TESTO FORNITO:
* * * * *

La Repubblica 28 luglio 2001

La sinistra, gli spettri fascisti, l’ombra della P38

QUELLE PAROLE COME PIETRE

di PIERO OSTELLINO

Una sinistra che, di fronte all’operato delle forze dell’ordine a Genova, agita, come ha fatto Massimo D’Alema, lo spettro del fascismo, finisce col trasferire la legittima dialettica politica dalle aule del Parlamento allo scontro di piazza. E, come è accaduto in passato, può fornire, anche se involontariamente, un alibi politico e morale alla cosiddetta «violenza democratica» contro lo Stato. Se l’Italia rischia di diventare il Cile di Pinochet, diventa anche legittima la resistenza armata (oggi, armata solo di pietre e spranghe di ferro; domani, chissà, della P38). Ma l’Italia non sta diventando il Cile e le sue forze dell’ordine non ne sono diventate, in meno di due mesi, col passaggio dal centrosinistra al centrodestra, la sua fascistica propaggine. Al contrario, l’onorevole Napolitano, che fu ineccepibile ministro degli Interni della sinistra, nell’intervista che pubblichiamo a pagina 3, parla con onesta franchezza delle condizioni «di straordinaria difficoltà» nelle quali esse hanno dovuto operare.

* * * * *

CONSEGNA 1: Stabilisca se ciascuna delle seguenti affermazioni concorda con l'articolo sulla sinistra e gli spettri fascisti, rispondendo sì o no e citando testualmente le parole decisive: (a) Massimo D'Alema ha agitato lo spettro del fascismo; (b) con il passaggio al centrodestra le forze dell'ordine sono diventate una propaggine fascista; (c) Napolitano è stato ministro degli Interni.
CONSEGNA 2: Prosegua l'articolo sulla sinistra e gli spettri fascisti a partire dalla frase successiva all'ultima riportata.

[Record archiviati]
* * * * *

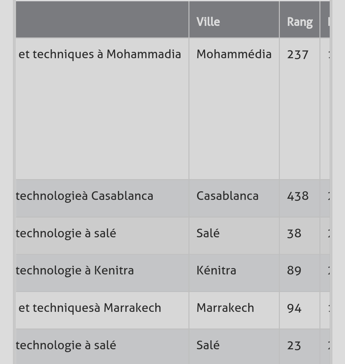Click the rank value 237
This screenshot has height=364, width=345.
pos(298,54)
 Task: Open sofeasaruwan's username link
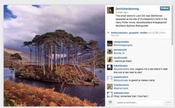(121, 93)
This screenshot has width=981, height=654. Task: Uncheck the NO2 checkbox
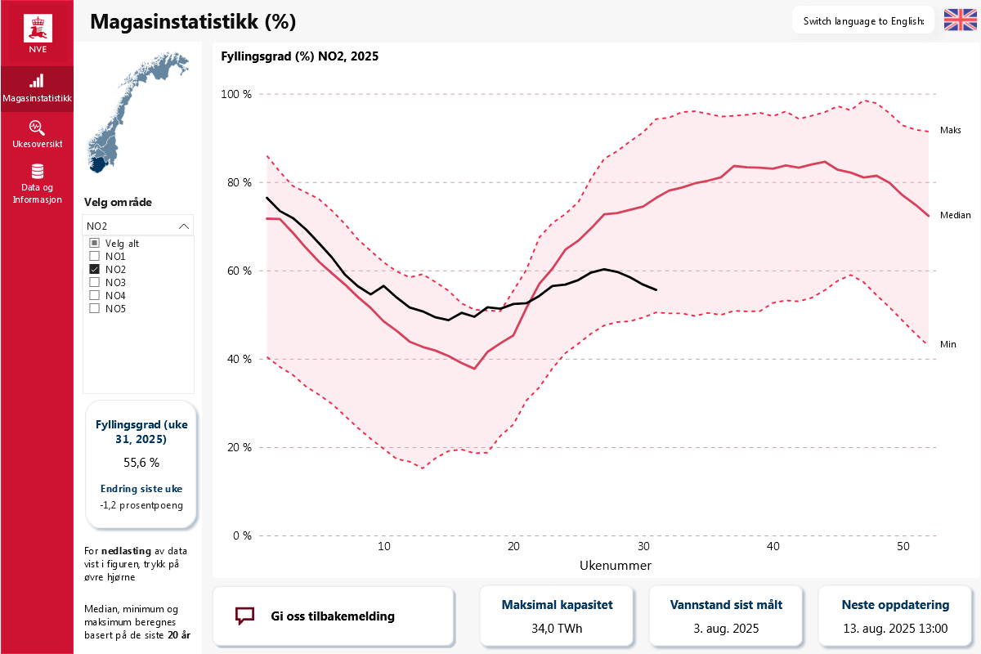[94, 270]
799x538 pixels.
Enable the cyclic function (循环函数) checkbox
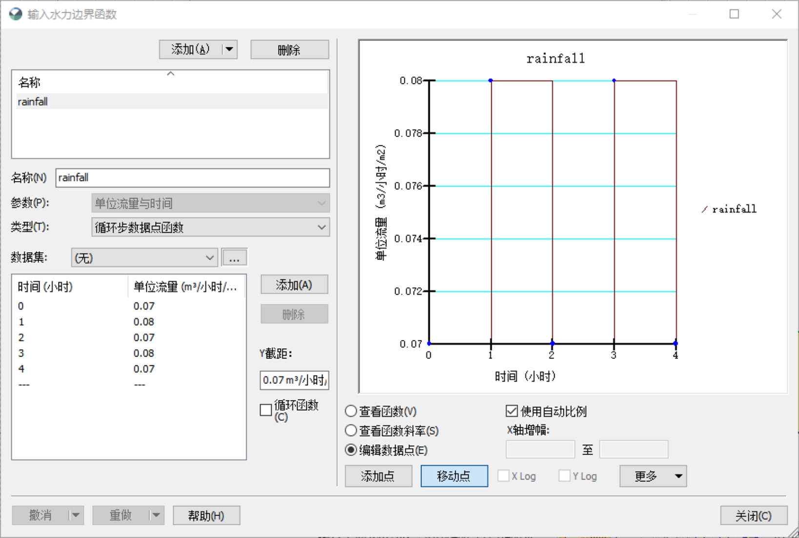266,410
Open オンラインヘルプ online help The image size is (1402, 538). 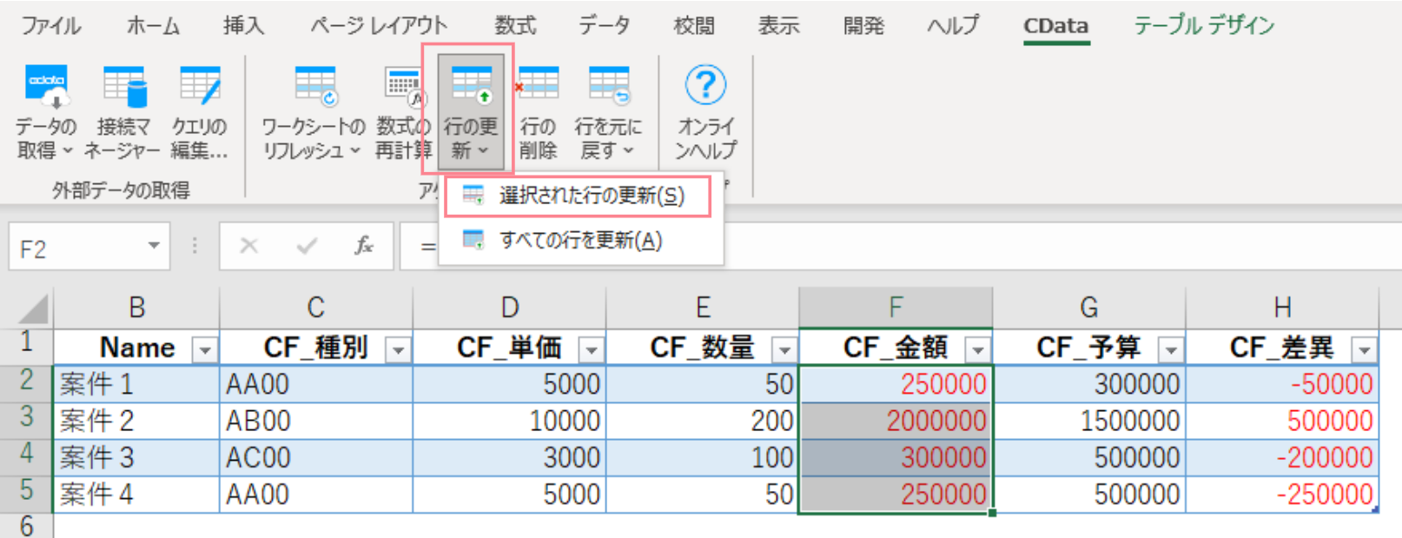click(x=705, y=111)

* * * * *

RISPOSTA 1:
(a) Sì: «agita, come ha fatto Massimo D’Alema, lo spettro del fascismo».
(b) No: «le sue forze dell’ordine non ne sono diventate, in meno di due mesi, col passaggio dal centrosinistra al centrodestra, la sua fascistica propaggine».
(c) Sì: «l’onorevole Napolitano, che fu ineccepibile ministro degli Interni della sinistra».

RISPOSTA 2:
La sinistra dovrebbe, dunque, smetterla di usare le parole come pietre e di nascondere la mano dopo averle tirate. Salvo, poi, pentirsene e pagarne, con tutto il Paese, essa stessa il prezzo e rifugiarsi nella cultura dell’emergenza, che inevitabilmente riduce i margini del dissenso e mortifica la libertà di tutti. Quando si grida che un commissario di pubblica sicurezza è un assassino, prima o poi salta fuori qualcuno che lo ammazza. E’ già accaduto negli anni Settanta. Sarebbe bene non ripetere gli stessi errori.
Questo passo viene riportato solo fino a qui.